◆ Document section
Go deeper: Attention Mechanisms guide

Step 6: State Space Models

Prerequisites: Steps 4 and 5 (understand both recurrence and attention tradeoffs)

What: Models that treat sequences as discretized continuous-time dynamical systems. A hidden state evolves according to learned dynamics, combining the parallel training of convolutions with the constant-memory inference of recurrence.

Why it matters: SSMs (especially Mamba) are the strongest alternative to transformers for sequence modeling. They scale linearly with sequence length while matching or exceeding transformer quality on many tasks. Understanding the SSM-attention tradeoff is crucial for architecture selection.

Key ideas:

State space equations: the continuous-time formulation
Discretization: converting continuous to discrete for digital computation
Selective SSMs (Mamba): input-dependent parameters
Parallel scan: how linear recurrences train in parallel
Hybrid models (Jamba, Zamba): SSM + attention for the best of both

Try it:

# Mamba: the flagship SSM
model = Edifice.build(:mamba,
  embed_size: 128,
  hidden_size: 256,
  state_size: 16,
  num_layers: 4,
  window_size: 60
)

{init_fn, predict_fn} = Axon.build(model)
params = init_fn.(Nx.template({1, 60, 128}, :f32), Axon.ModelState.empty())
output = predict_fn.(params, Nx.broadcast(0.5, {1, 60, 128}))
# => {1, 256}

# Hybrid: Mamba + Attention
model = Edifice.build(:jamba,
  embed_size: 128,
  hidden_size: 256,
  num_layers: 6,
  attention_ratio: 0.33,  # 1/3 of layers use attention
  num_heads: 4,
  window_size: 60
)

Go deeper: State Space Models guide

Phase 3: Specialized Domains

With the sequence processing fundamentals down, branch out into domain-specific families.

Step 7: Vision Architectures

Prerequisites: Steps 2 (convolutions), 3 (building blocks), 5 (attention)

What: Architectures designed for image understanding, from Vision Transformers (ViT) that treat images as sequences of patches, to U-Net for pixel-level segmentation.

◆ Information provided

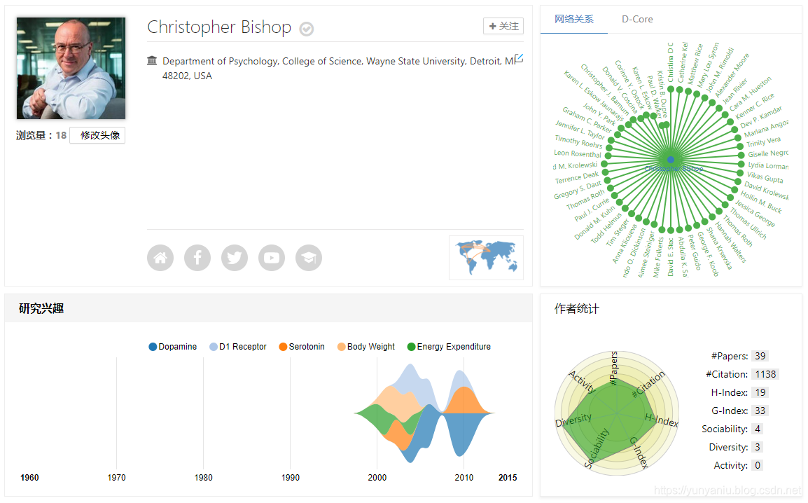Image resolution: width=808 pixels, height=503 pixels.
Task: Click the 关注 follow button
Action: tap(503, 27)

◆ Stated exercise 1
Which two hybrid models does the architecture guide name as combining SSM and attention?
◆ Stated exercise 2
Write out the part of the architecture guide that begins with the words "Go deeper: State" and ends with "blocks), 5 (attention)", substituting "Image Architectures" for "Vision Architectures".
The listing is separate material, apart from the architecture guide.

◆ Written answer 1
Jamba and Zamba.

◆ Written answer 2
Go deeper: State Space Models guide

Phase 3: Specialized Domains

With the sequence processing fundamentals down, branch out into domain-specific families.

Step 7: Image Architectures

Prerequisites: Steps 2 (convolutions), 3 (building blocks), 5 (attention)